Wednesday, December 2, 2015
The United States Supreme Court issued a decision this week in Obb Personenverkehr Ag v. Sachs further limiting the availability of U.S. courts for claims that arise from events abroad. The plaintiff in this case is a Carol Sachs, a California resident who purchased a Eurail pass on the Internet from a Massachusetts-based travel company. She used the pass for a train in Austria operated by OBB Personenverkehr, an Austrian state-owned railway. She fell as she was boarding and the moving train crushed her legs, both of which had to be amputated above the knees.

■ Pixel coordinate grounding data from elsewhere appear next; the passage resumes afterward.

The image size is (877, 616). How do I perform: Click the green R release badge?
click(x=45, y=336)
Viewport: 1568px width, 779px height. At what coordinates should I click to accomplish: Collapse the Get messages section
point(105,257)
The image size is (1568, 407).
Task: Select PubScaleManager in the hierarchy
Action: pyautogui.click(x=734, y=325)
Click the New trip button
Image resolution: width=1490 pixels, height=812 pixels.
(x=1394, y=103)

Ms. Sachs sued OBB Personenverkehr in U.S. district court. The railway defended on the grounds of foreign sovereign immunity. Ms. Sachs argued that the commercial activity exception to foreign sovereign immunity applies because her suit is "based upon commercial activity carried on in the United States by a foreign state", i.e., the sale of the railway ticket to her in California. See 28 USC sec. 1605(a)(2).
The Supreme Court determined that the railway is entitled to sovereign immunity from suit. It found that Ms. Sachs' suit is based upon the tragic accident which occurred in Austria, not on the purchase of the Eurail pass in California. Thus, the relevant conduct did not occur within the United States as required by the statute.
This decision continues the Supreme Court's trend towards limiting access to U.S. courts for conduct occurring abroad.